Listed records:
--- BEGIN ---

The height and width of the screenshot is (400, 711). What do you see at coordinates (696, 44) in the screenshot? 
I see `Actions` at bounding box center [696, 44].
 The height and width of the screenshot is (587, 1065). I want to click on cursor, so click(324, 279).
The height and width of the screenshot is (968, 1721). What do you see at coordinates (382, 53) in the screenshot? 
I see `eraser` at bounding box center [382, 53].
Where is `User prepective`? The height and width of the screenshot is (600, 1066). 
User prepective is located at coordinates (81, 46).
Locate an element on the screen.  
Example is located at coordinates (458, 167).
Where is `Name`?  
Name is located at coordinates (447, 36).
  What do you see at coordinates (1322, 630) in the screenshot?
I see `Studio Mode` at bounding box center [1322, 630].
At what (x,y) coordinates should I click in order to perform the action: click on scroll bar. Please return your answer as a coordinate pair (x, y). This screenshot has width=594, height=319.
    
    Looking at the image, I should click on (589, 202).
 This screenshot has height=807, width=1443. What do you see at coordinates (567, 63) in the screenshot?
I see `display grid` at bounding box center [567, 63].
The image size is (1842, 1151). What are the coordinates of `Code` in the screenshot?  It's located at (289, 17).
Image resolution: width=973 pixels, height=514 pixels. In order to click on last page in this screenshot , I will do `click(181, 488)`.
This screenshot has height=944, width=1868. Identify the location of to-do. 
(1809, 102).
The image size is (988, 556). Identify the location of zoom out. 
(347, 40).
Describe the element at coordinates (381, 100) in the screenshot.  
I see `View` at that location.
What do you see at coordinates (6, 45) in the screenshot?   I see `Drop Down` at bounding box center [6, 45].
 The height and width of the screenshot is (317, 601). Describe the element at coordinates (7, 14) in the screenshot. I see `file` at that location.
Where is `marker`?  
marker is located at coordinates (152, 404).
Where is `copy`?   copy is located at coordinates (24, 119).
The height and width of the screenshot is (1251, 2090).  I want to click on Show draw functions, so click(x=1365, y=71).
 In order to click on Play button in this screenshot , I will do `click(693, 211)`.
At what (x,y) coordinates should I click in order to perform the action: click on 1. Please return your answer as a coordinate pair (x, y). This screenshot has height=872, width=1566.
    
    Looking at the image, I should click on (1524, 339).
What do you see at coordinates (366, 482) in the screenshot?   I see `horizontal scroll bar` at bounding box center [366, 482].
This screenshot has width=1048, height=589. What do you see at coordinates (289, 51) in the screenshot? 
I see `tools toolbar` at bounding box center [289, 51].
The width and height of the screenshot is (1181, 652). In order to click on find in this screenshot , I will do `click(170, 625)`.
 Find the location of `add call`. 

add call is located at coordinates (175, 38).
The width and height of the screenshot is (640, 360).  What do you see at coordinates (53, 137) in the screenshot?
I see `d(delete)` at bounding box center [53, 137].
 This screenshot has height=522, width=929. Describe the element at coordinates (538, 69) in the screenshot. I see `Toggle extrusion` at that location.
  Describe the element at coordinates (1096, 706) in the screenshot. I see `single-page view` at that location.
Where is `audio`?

--- END ---

What is being asked: Copy the data line for line, beginning at the line that contains "is (600, 1066)." and stopping after the line that contains "The image size is (1842, 1151).".

Final result:
Where is `User prepective`? The height and width of the screenshot is (600, 1066). 
User prepective is located at coordinates (81, 46).
Locate an element on the screen.  
Example is located at coordinates (458, 167).
Where is `Name`?  
Name is located at coordinates (447, 36).
  What do you see at coordinates (1322, 630) in the screenshot?
I see `Studio Mode` at bounding box center [1322, 630].
At what (x,y) coordinates should I click in order to perform the action: click on scroll bar. Please return your answer as a coordinate pair (x, y). This screenshot has width=594, height=319.
    
    Looking at the image, I should click on (589, 202).
 This screenshot has height=807, width=1443. What do you see at coordinates (567, 63) in the screenshot?
I see `display grid` at bounding box center [567, 63].
The image size is (1842, 1151). What are the coordinates of `Code` in the screenshot?  It's located at (289, 17).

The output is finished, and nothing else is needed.